** start Data provided **

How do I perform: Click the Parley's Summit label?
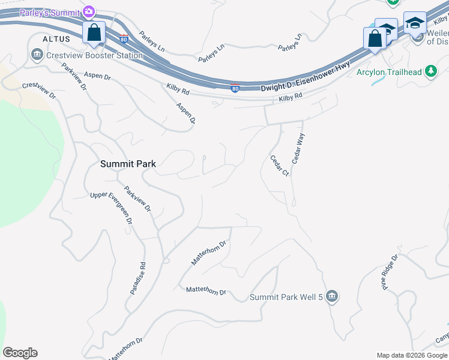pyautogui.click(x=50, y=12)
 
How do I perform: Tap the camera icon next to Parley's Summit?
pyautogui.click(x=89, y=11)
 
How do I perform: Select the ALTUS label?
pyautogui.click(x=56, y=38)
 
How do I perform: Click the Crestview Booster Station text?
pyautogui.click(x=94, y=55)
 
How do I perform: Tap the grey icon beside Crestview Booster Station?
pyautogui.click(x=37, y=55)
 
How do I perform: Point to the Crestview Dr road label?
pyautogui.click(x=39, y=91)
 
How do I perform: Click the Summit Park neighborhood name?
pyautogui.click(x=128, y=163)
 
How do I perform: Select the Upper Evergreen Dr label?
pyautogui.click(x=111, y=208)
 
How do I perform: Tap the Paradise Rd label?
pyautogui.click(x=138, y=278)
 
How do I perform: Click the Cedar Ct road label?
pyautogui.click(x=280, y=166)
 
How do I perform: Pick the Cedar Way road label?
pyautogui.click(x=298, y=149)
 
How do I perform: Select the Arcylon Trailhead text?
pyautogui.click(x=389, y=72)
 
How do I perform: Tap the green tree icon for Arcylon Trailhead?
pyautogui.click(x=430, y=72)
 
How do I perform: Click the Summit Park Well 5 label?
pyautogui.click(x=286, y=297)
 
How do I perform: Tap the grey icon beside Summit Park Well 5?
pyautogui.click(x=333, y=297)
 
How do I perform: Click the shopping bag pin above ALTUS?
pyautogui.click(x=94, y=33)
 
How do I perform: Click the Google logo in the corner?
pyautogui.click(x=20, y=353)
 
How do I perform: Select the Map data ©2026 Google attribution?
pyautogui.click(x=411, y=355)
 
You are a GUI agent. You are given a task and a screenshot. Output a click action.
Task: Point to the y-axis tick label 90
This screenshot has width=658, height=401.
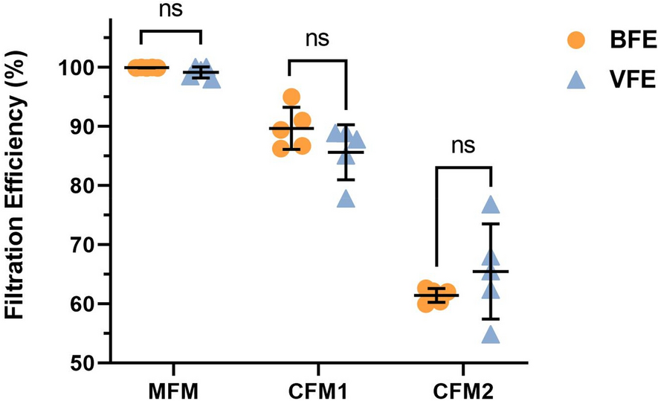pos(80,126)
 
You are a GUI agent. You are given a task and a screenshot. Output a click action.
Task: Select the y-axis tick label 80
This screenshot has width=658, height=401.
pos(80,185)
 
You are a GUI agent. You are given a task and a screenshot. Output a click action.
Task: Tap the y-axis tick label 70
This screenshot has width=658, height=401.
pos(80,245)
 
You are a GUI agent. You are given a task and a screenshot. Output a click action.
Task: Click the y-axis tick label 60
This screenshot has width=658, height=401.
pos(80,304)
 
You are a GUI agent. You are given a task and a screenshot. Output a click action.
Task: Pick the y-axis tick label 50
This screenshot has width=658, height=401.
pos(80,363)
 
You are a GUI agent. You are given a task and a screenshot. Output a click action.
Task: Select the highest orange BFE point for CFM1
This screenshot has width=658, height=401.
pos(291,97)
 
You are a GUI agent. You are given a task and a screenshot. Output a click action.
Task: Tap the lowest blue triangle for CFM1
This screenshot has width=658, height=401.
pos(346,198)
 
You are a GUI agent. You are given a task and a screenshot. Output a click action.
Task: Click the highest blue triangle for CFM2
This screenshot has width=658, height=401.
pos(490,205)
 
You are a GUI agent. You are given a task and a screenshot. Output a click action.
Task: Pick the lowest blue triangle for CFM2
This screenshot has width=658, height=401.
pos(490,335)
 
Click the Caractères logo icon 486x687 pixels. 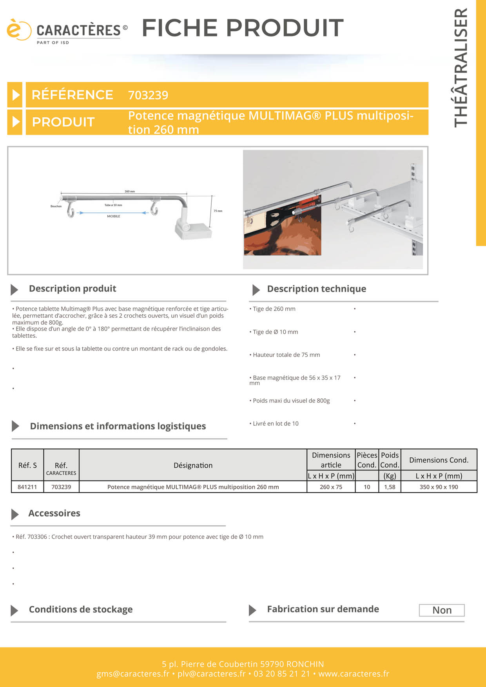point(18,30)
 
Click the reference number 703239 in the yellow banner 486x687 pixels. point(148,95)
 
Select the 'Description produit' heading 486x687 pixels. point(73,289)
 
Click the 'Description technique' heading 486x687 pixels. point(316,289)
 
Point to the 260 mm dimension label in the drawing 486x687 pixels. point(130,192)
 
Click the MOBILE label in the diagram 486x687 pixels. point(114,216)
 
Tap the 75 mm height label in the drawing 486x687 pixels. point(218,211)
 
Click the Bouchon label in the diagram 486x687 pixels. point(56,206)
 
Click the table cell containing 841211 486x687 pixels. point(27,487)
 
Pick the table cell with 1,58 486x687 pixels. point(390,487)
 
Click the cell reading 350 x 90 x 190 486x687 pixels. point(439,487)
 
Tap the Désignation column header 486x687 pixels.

** end Data provided **

Please edit the entries that begin at the line containing "Click the table" and stop after the last entry, changing "486x687 pixels" to "486 by 687 pixels" and leaving everything else unchanged. Return only those lines.

= Answer =
Click the table cell containing 841211 486 by 687 pixels. point(27,487)
 
Pick the table cell with 1,58 486 by 687 pixels. point(390,487)
 
Click the cell reading 350 x 90 x 190 486 by 687 pixels. point(439,487)
 
Tap the Désignation column header 486 by 687 pixels.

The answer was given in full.